La fée aux oiseaux

Une pièce à l’usage des pensionnats de demoiselles. — La férie ailée. — Comment le théâtre peut devenir ainsi le plus utile auxiliaire du collège.

En devenant vieux, le diable se fait ermite, dit un antique proverbe et si je suis un bon diable, je ne me sens nullement la vocation pour succéder à saint Antoine ; cependant, si j’avais le temps, j’aurais l’ambition d’écrire une pièce d’un ordre tout à fait nouveau, morale entre toutes, à seule fin d’instruire la jeunesse, quelque chose comme qui dirait une féerie zoologique et surtout ornithologique.

Au premier acte, nous sommes à la campagne, dans une grande ferme de la Normandie et la fille de la maison qui sort du lycée de jeunes filles, adore les bêtes, vit au milieu des poules, des canards de barbarie, des pintades, les pigeons et est entourée de cages où des tourterelles, des oiseaux des tropiques, des serins de Hollande, parfaitement dressés, chantent et exécutent sur un signe de sa main les chœurs les plus célèbres de nos grands opéras.

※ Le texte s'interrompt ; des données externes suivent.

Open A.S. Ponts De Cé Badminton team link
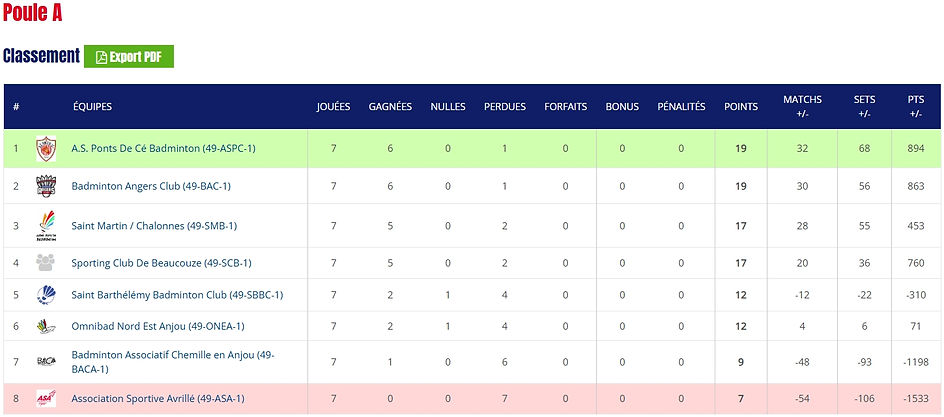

Sur la pièce d’eau du château-ferme, sa barque est tirée par des cygnes blancs et noirs, bien supérieurs aux cygnes allemands ! Et les dindons et les paons font la roue devant elle et lui font une garde d’honneur lorsqu’elle rentre au logis paternel…

Au deuxième acte grand duo d’amour, — un duo d’amour est toujours nécessaire dans une pièce qui veut réussir, — elle vient d’épouser un jeune et brillant officier de spahis — un officier est toujours brillant — changement de décor à vue pendant le même acte, elle a suivi son mari en garnison à Ouargla et comme une bonne Française qu’elle est, elle a créé un superbe parc d’autruches et de casoars, à seule fin de faire la pige aux Anglais du Cap, et il se trouve que du même coup, elle fait fortune avec son intelligente industrie.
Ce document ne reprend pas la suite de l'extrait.